In the opening presentation, Bill Davenhall of California, global manager of health geographics, ESRI, outlined the geographical considerations for all health care sectors to consider. He pressed that everyone now has the ability to map themselves and this information needs to be shared with medical services and get the data analysed properly.

Dr. Jennifer Payne, community health and epidemiology professor at Dalhousie, explained how geography and GIS help in breast cancer screening in Nova Scotia. In particular, she explored how GIS can play a key role in determining where to set up the mobile screening unit – the large bus/camper/mobile command centre you’ve undoubtedly seen as it makes its way across the province.

Another project using GIS is the Atlantic PATH, led by Dalhousie’s Louise Parker. The study follows the health of individuals from Atlantic Canada between 35-69 years of age for up to 30 years to map their health and what happens to them. For example, Trevor Dummer of Dalhousie’s Department of Pediatrics explained how arsenic levels in the province have been mapped using GIS and that PATH is looking for volunteers’ toenails for this very reason.

While mapping health issues is an important role for GIS, it’s not the only one. Ever wonder why that Sobeys or Wal-Mart was built where it is? As Mr. Boxall explains, every major organization – government, private or large non-profit – has people responsible for GIS, analyzing where people go, how they go there and what they do there.

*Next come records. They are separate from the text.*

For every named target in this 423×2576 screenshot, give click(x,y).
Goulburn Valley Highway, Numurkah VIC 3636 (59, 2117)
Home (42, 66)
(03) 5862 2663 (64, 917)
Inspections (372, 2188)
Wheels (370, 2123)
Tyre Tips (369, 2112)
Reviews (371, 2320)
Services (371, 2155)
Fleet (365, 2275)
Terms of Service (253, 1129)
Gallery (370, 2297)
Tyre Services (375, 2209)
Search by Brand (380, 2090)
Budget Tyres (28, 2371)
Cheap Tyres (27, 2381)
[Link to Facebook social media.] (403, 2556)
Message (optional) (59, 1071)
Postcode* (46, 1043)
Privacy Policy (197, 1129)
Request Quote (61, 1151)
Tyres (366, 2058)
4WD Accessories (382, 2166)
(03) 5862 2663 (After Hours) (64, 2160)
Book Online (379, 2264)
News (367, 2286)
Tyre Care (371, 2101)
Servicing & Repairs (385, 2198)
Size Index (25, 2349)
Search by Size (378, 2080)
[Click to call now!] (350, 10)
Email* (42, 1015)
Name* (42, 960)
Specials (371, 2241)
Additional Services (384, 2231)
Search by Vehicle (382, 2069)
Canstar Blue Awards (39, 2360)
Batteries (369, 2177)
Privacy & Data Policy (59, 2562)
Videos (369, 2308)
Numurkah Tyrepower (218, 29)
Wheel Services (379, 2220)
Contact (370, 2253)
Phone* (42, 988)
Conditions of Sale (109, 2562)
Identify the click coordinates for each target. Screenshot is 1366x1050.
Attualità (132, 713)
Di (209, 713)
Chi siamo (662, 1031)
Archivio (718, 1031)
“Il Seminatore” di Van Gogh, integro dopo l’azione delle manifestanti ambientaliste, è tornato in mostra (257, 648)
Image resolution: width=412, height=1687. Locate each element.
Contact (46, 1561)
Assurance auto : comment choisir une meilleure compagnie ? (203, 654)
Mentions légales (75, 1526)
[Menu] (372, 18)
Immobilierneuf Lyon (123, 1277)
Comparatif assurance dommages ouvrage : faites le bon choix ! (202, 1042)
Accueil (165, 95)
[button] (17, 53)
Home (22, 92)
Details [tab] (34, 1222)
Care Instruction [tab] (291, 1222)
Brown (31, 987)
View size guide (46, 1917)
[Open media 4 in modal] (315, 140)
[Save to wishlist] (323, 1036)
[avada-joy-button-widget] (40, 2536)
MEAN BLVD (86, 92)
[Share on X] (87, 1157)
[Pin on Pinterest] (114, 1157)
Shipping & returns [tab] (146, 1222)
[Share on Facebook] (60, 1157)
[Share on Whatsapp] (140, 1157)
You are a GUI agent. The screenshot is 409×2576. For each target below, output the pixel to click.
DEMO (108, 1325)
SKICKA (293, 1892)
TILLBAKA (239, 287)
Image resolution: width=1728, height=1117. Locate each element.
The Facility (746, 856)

The largest GIS library facility in Eastern Canada, the Dalhousie GIS Centre is currently involved in many other projects, including measuring the solar potential of rooftops in Halifax. Mirrored off of a similar project in Boston, it will help determine where solar panels will work and Mr. Boxall and his associates can calculate savings in dollars and CO2 emissions.

“It’s time for everyone to start thinking spatially,” says Mr. Boxall. “Spatial is the new sexy.”